Genomic structure and regulation of the rat hepatic CYP4F1 gene by peroxisome proliferators

Abstract

The rat hepatic gene CYP4F1 encodes a fatty acid omega hydroxylase P450 that metabolizes proinflammatory eicosanoids and long-chain fatty acids. We have completely sequenced the CYP4F1 gene (Accession Nos. AF200361 and AF181083), identified multiple transcription start sites, and characterized a strong core promoter region, −760/116, induced by retinoic acids and peroxisome proliferators in rat hepatoma McA-RH7777 cells.
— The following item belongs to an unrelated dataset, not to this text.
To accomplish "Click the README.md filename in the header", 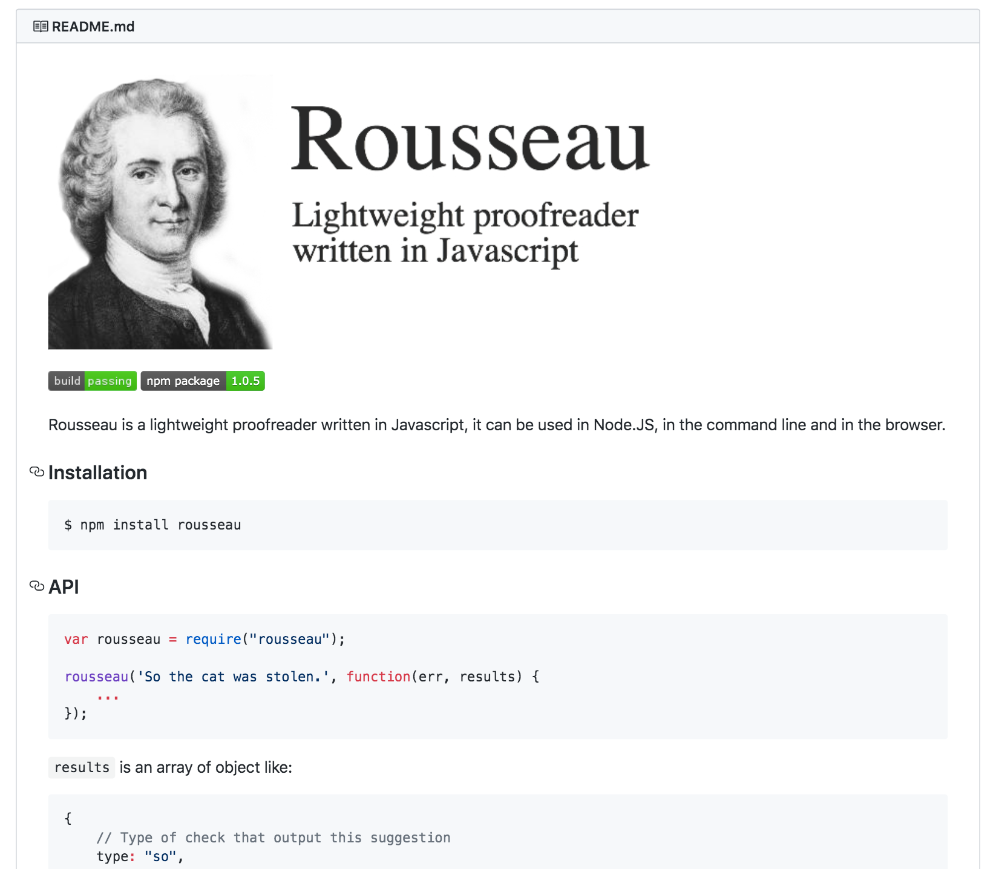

Three peroxisome proliferator responsive elements (PPRE) bind both PPARα/RXRα and HNF4α. Co-transfection of McA-RH7777 cells with the −760/116 reporter construct and PPARα/RXRα or HNF4α showed that HNF4α activated while PPARα/RXRα inhibited CYP4F1 promoter activity. Treating cells with Wy14,643 reversed all initial effects, indicating co-regulation of CYP4F1 gene transcription by PPARα/RXRα and HNF4α. Chromatin immunoprecipitation analysis of cells treated with Wy14,643 showed association of PPARα/RXRα with the active transcription of the CYP4F1 gene while in clofibrate treated rats HNF4α binds during gene repression, suggesting differential regulation of the CYP4F1 gene in vivo and in cell lines.